Honduras poll crisis widens with police revolt

Published December 5, 2017 Updated December 5, 2017 08:09pm

TEGUCIGALPA: A political crisis in Honduras triggered by a disputed presidential election deepened Tuesday, after hundreds of police revolted against an order to impose a curfew.

The police, many of them members of an anti-riot unit called the "Cobras" joined by other officers, went into the street in the capital Tegucigalpa late Monday to show their rejection of the order.
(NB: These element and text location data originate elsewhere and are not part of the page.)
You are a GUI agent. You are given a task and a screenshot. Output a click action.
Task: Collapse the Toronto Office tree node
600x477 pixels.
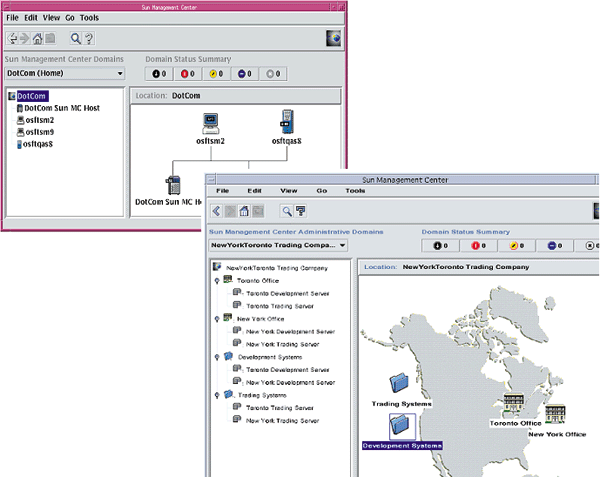click(217, 281)
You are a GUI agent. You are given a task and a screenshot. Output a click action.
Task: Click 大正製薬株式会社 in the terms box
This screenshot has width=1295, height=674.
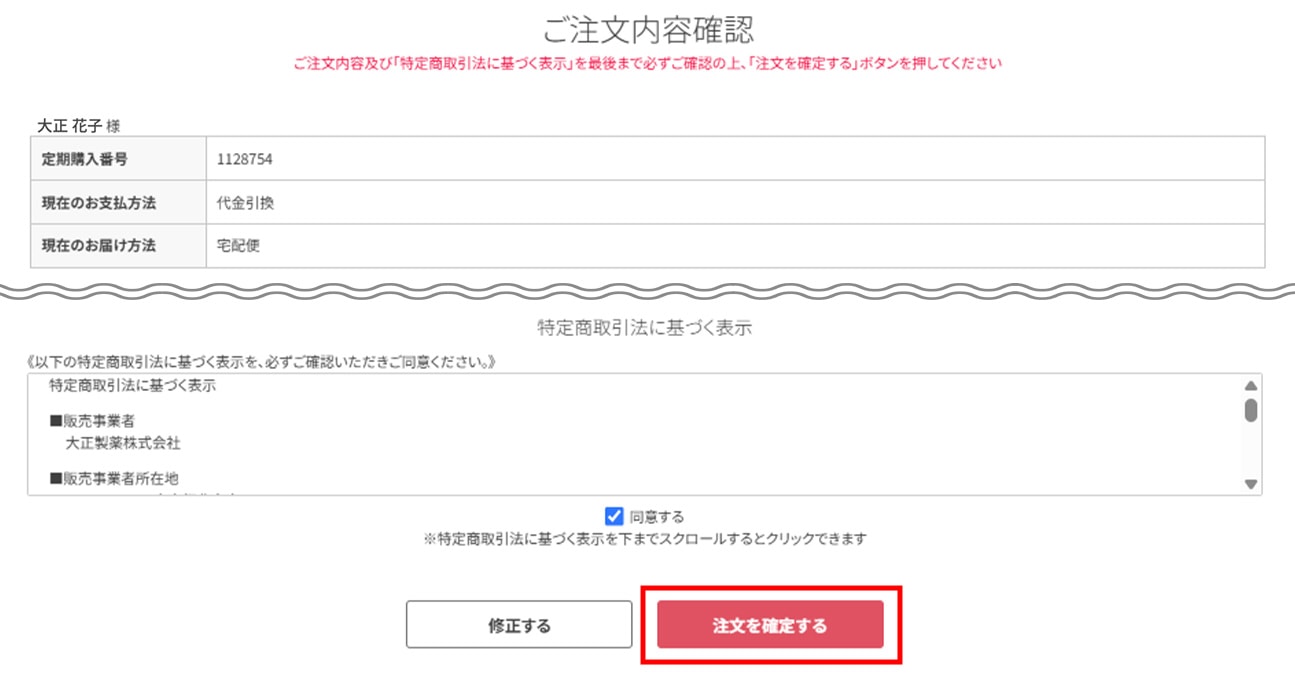pos(123,442)
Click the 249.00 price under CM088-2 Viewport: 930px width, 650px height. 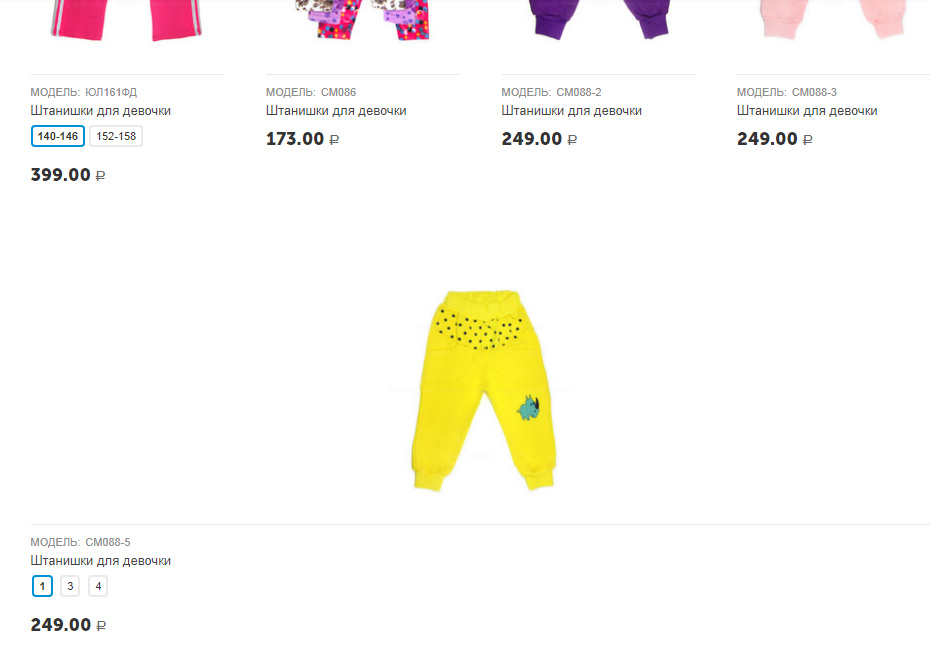click(x=539, y=139)
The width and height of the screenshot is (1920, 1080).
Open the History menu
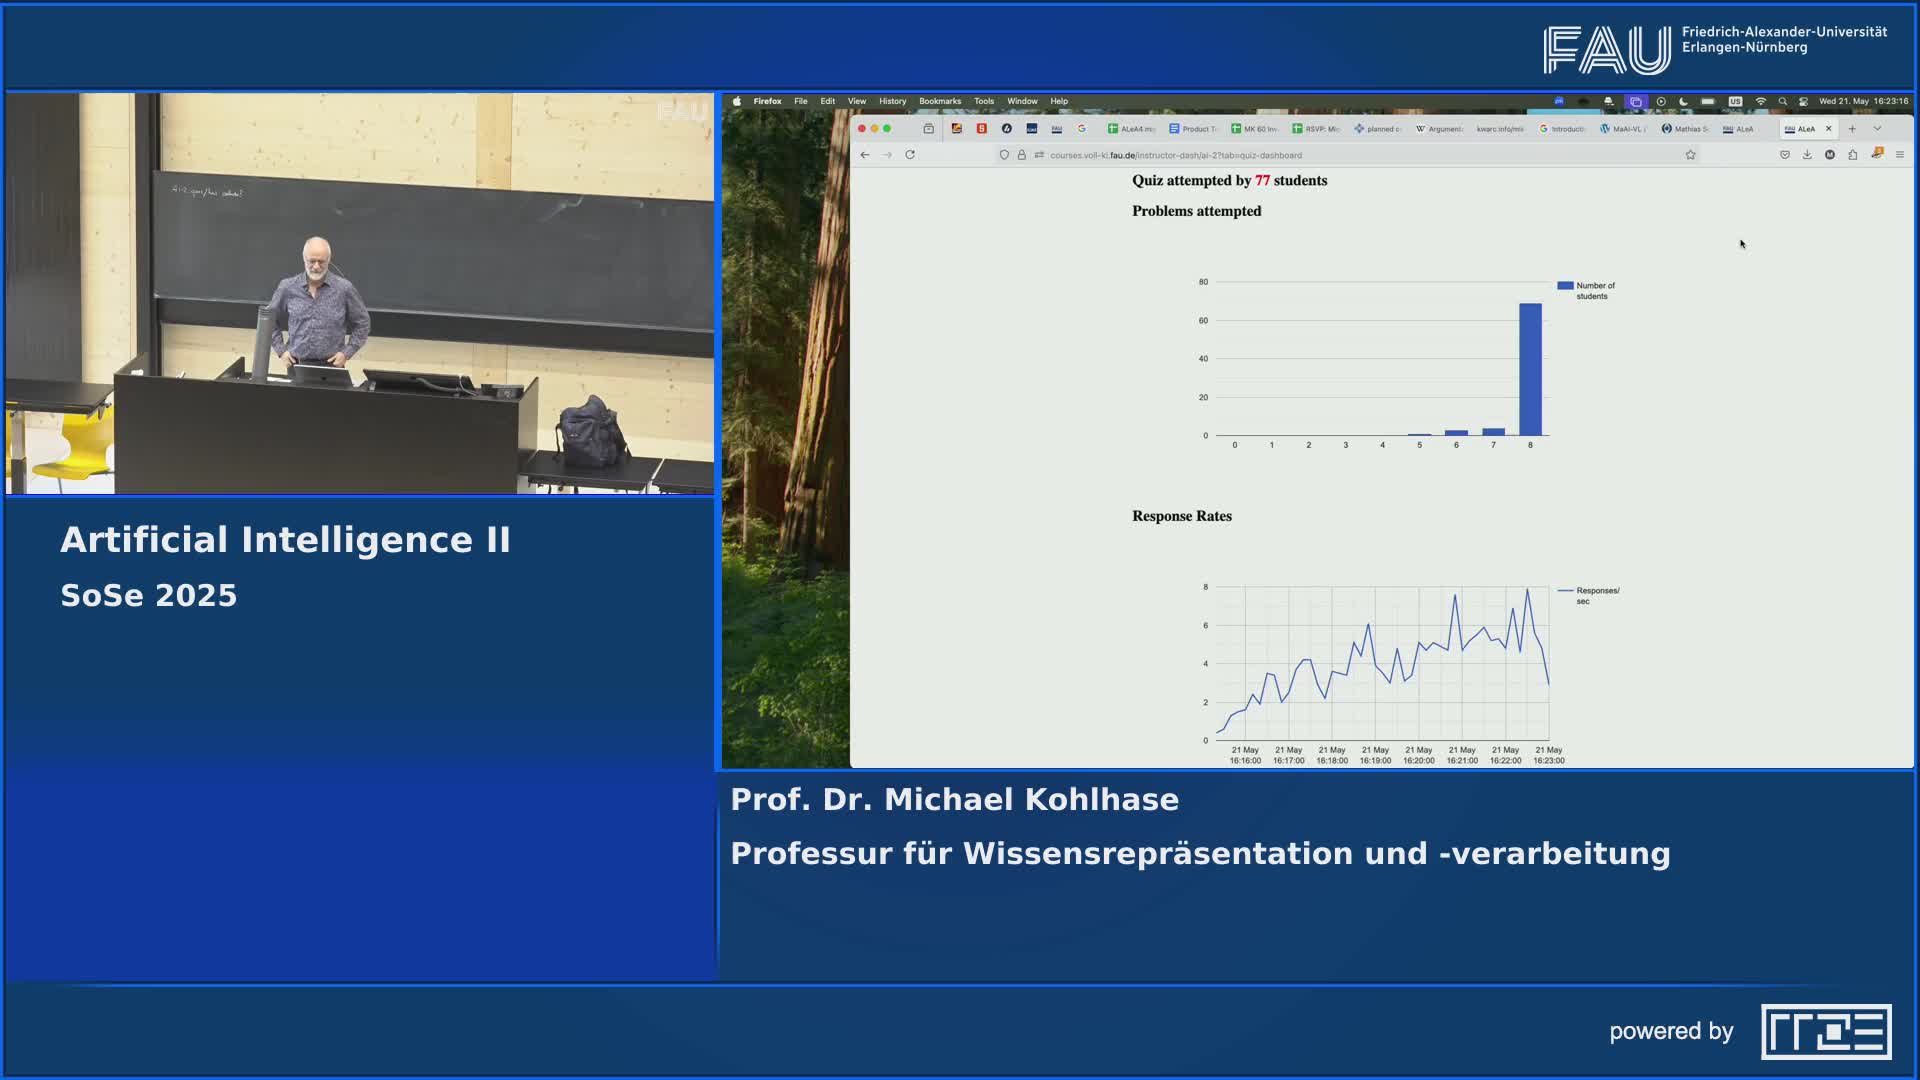892,101
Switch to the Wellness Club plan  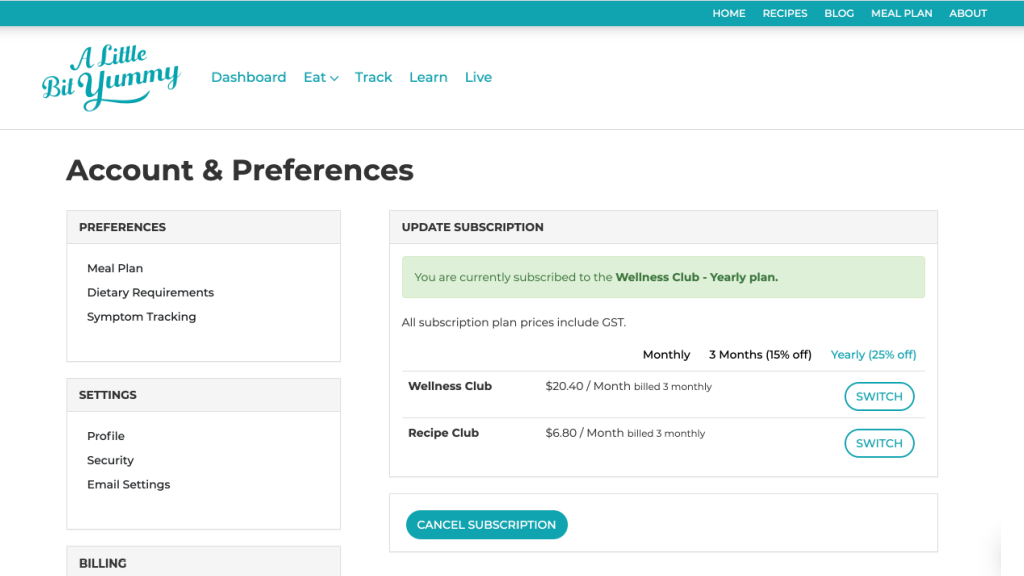[879, 396]
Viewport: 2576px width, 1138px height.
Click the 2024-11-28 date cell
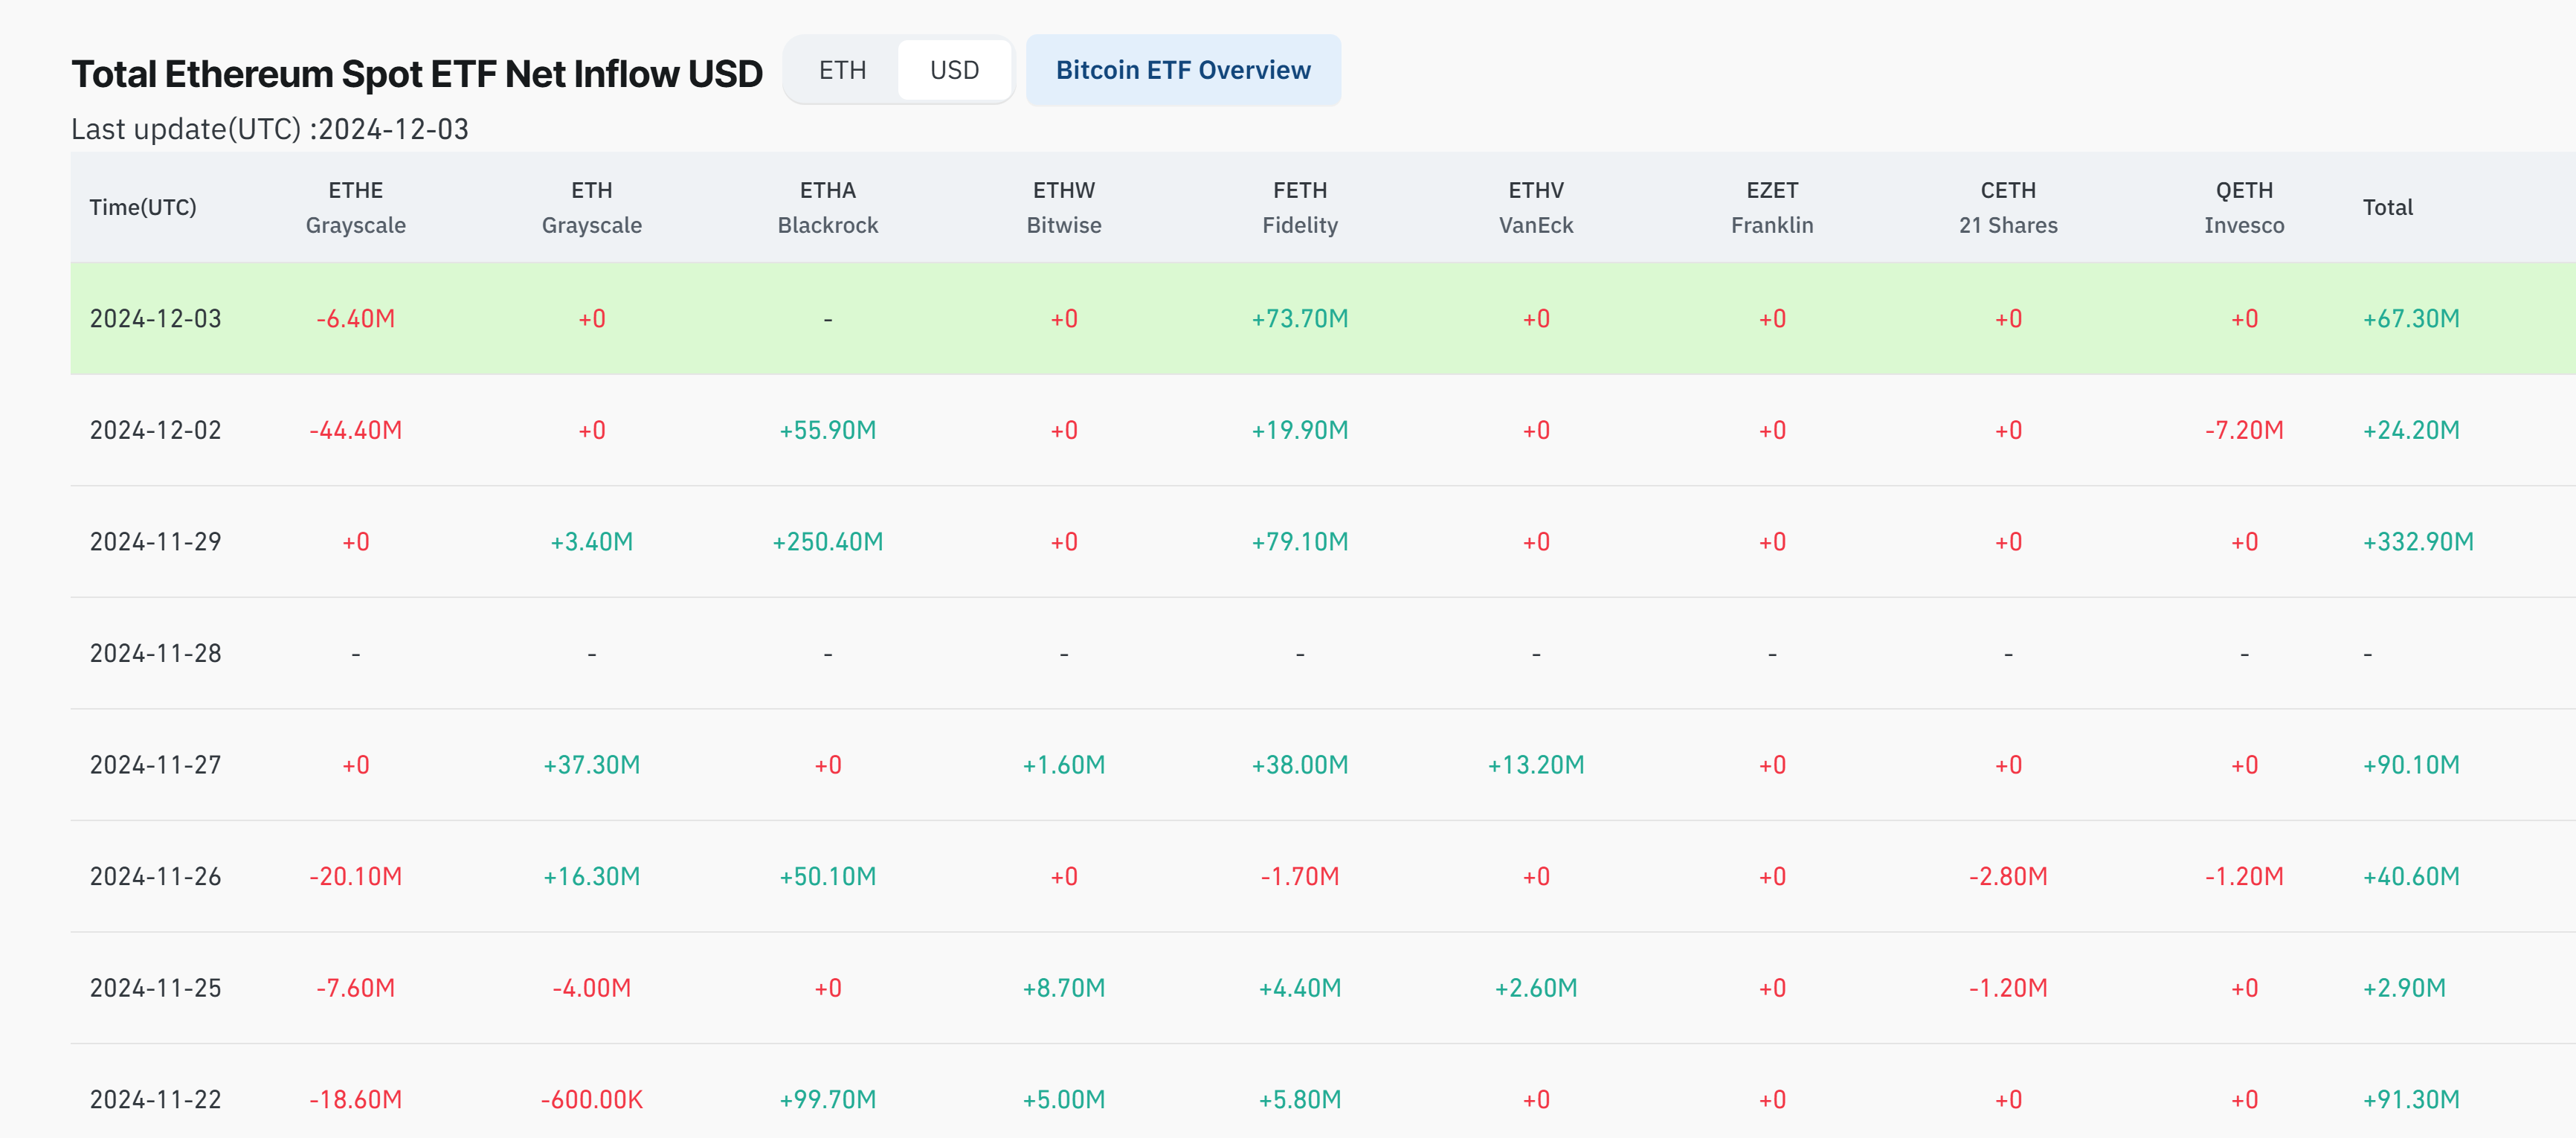[155, 653]
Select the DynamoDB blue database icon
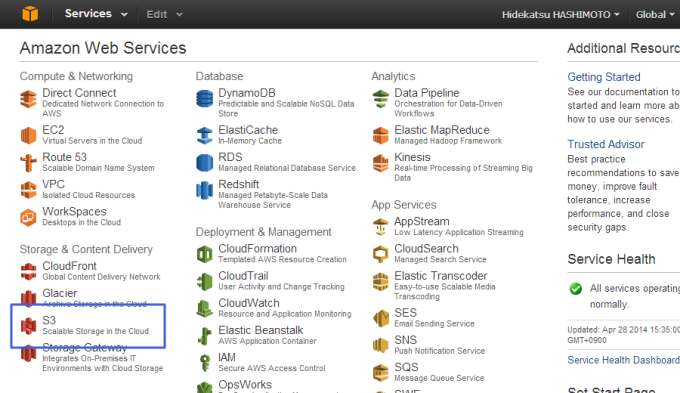The image size is (680, 393). pyautogui.click(x=205, y=98)
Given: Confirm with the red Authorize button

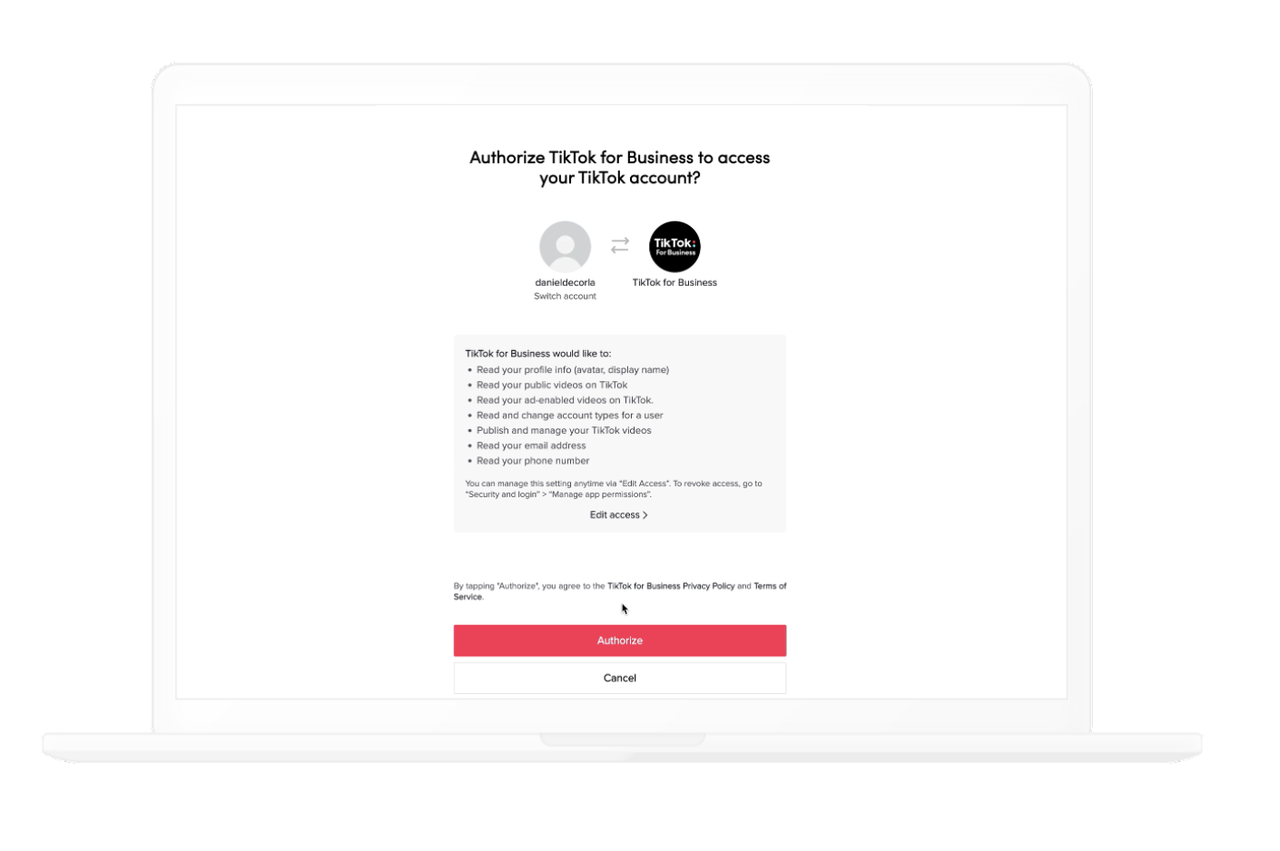Looking at the screenshot, I should click(x=620, y=640).
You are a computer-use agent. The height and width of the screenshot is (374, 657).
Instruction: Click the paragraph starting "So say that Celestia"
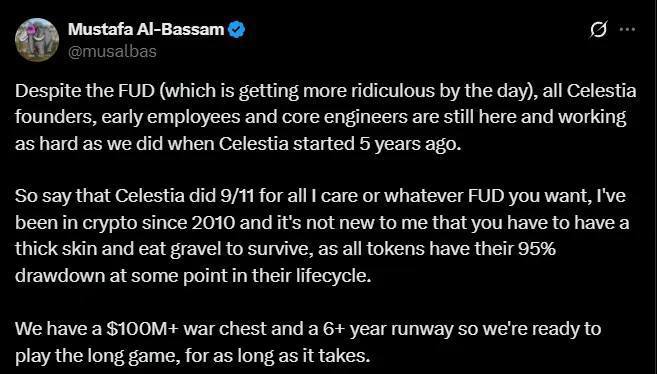pyautogui.click(x=322, y=236)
Locals applauded their presence.

"The truth is we don't want to fight the people any more," one of the officers said, declining to give his name and his face hidden by a ski mask.

The rebellion signals a potentially dangerous new turn in the crisis that has unfolded since the November 26 vote in which President Juan Orlando Hernandez controversially sought re-election.

His bid was made possible by a 2015 Supreme Court ruling overturning a constitutional ban on more than one presidential term -- a decision that sparked criticism.

But a TV-presenter-turned-politician picked as the leftwing opposition's candidate, Salvador Nasralla, 64, caused an upset in the election.

Initially, Nasralla emerged with an early lead, but that was whittled down and then reversed after a much-delayed counting of ballots that the opposition alleged was marred by fraud.

As protests turned violent and pillaging was reported, Hernandez's government last week ordered a state of emergency with a nighttime curfew.

A teenage girl was killed in one clash, her family said, blaming the police who responded by saying they were investigating.

The rebellion by some of the police showed Hernandez's authority could be crumbling.

 

- 'No more blood' -

 

If that is the case, Honduras -- a small Central American nation of 10 million beset by gang violence, corruption and poverty -- could be in the grips of its worst crisis since 2009, when then-president Manuel Zelaya was ousted in a coup.

"What we are demanding is that peace return, that the problem be resolved and that there are no more deaths, no more blood," the police officer in the ski mask told AFP.

The public safety minister, however, downplayed the police row, calling it part of a dispute over pay and Christmas bonuses.

On Monday, Honduras' Supreme Electoral Tribunal said the final ballot count showed Hernandez with 42.98 percent of the vote, barely ahead of Nasralla with 41.39 percent.

But it declined to name an election winner, saying appeals could yet be lodged.

Nasralla told AFP he "cannot accept anything," and refused to recognize the tribunal's count.

A coordinator for a group of European Union poll observers, Marisa Matias, urged the tribunal to hold off on naming a winner, saying "the electoral process is far from finished."

The head of the mission from the Organization of American States, Jorge Quiroga, also highlighted the narrow margin given between Hernandez and Nasralla, as well as "irregularities" in the election.